Source excerpt:

Further, according to aspects of this invention, there can be
obtained a polysilicon film having an even electric characteristic
over a surface of a substrate, even if amorphous silicon film in
the substrate surface has a distribution of film thickness.
BRIEF DESCRIPTION OF THE DRAWINGS
[0022] FIG. 1 is an explanatory plan view showing a schematic
configuration of a TFT substrate to be treated in a laser annealing
apparatus according to embodiments of this invention.
[0023] FIG. 2 is a partial sectional view at a substrate region of
the TFT substrate having a gate line formed therein.
[0024] FIG. 3 is a schematic configuration diagram of the laser
annealing apparatus according to embodiments of this invention.
[0025] FIG. 4 is an explanatory diagram showing the principle of a
laser annealing treatment in the laser annealing apparatus
according to embodiments of this invention.
[0026] FIG. 5 is a hardware configuration diagram of the laser
annealing apparatus according to embodiments of this invention.
[0027] FIG. 6 is an explanatory diagram showing behaviors depending
on a film structure of fluxes of illumination light for observation
irradiated on a substrate.
[0028] FIG. 7 is a graph showing a set of first reflection spectral
spectrum calculation values determined by a fitting to a set of
reflection spectral spectrum measurement values measured by using
the laser annealing apparatus according to embodiments of this
invention.
[0029] FIG. 8 is an explanatory diagram showing a simulation model
having a laminated structure of an arbitrary number of films.
[0030] FIG. 9 is a graph showing sets of reflection spectral
spectrum measurement values obtained after laser annealing
treatments performed at laser energies using the laser annealing
apparatus according to this invention.

Given instruction 1:
Reproduce the stretch of the laser annealing patent excerpt from "[0028] FIG. 7" through "to this invention.".
Given instruction 2:
Decide whether each statement agrees with the laser annealing patent excerpt, answering yes or no and quoting the deciding words: (a) FIG. 3 is the hardware configuration diagram of the apparatus. (b) FIG. 8 shows a simulation model with a laminated structure of an arbitrary number of films. (c) FIG. 2 is a partial sectional view of the TFT substrate at a region with a gate line formed in it.
Given instruction 3:
In the laser annealing patent excerpt, which figure is described as showing the principle of a laser annealing treatment?

Information supplied:

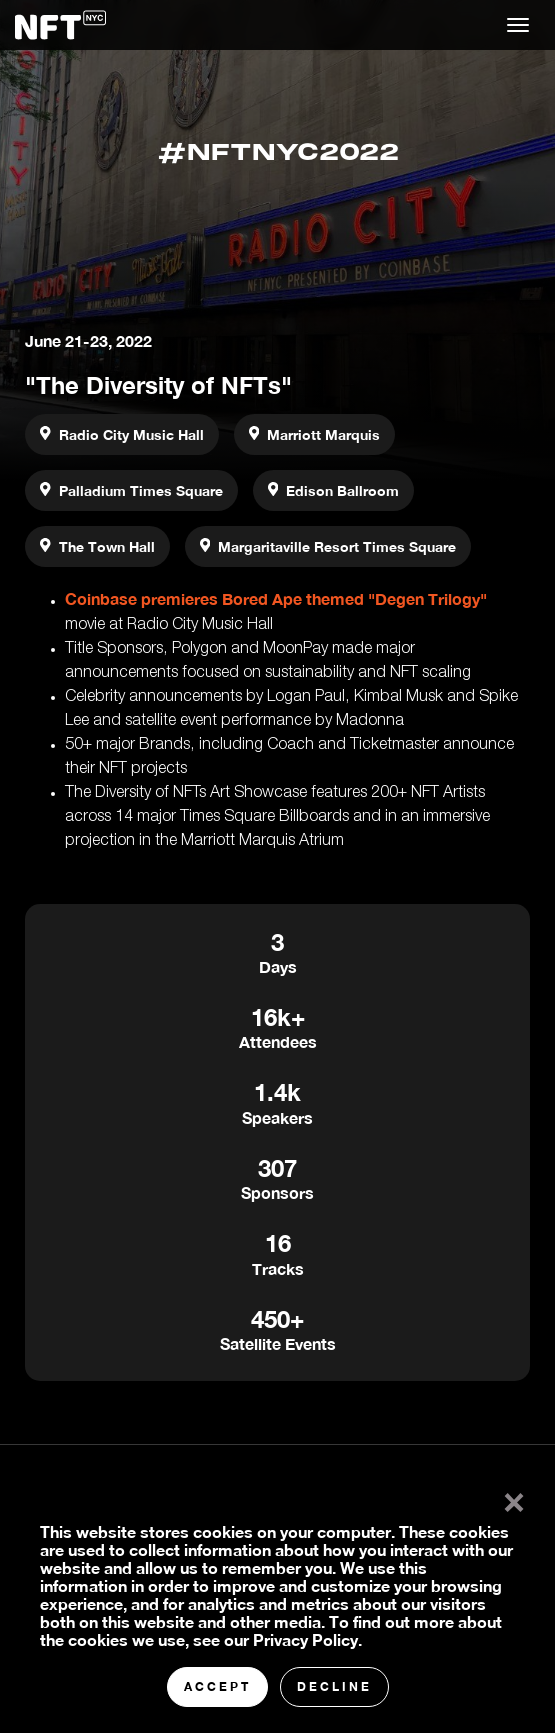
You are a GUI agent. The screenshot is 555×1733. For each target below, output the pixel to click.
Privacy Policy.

Complete response 1:
[0028] FIG. 7 is a graph showing a set of first reflection spectral
spectrum calculation values determined by a fitting to a set of
reflection spectral spectrum measurement values measured by using
the laser annealing apparatus according to embodiments of this
invention.
[0029] FIG. 8 is an explanatory diagram showing a simulation model
having a laminated structure of an arbitrary number of films.
[0030] FIG. 9 is a graph showing sets of reflection spectral
spectrum measurement values obtained after laser annealing
treatments performed at laser energies using the laser annealing
apparatus according to this invention.

Complete response 2:
(a) No: "FIG. 5 is a hardware configuration diagram of the laser annealing apparatus"
(b) Yes: "FIG. 8 is an explanatory diagram showing a simulation model having a laminated structure of an arbitrary number of films"
(c) Yes: "FIG. 2 is a partial sectional view at a substrate region of the TFT substrate having a gate line formed therein"

Complete response 3:
FIG. 4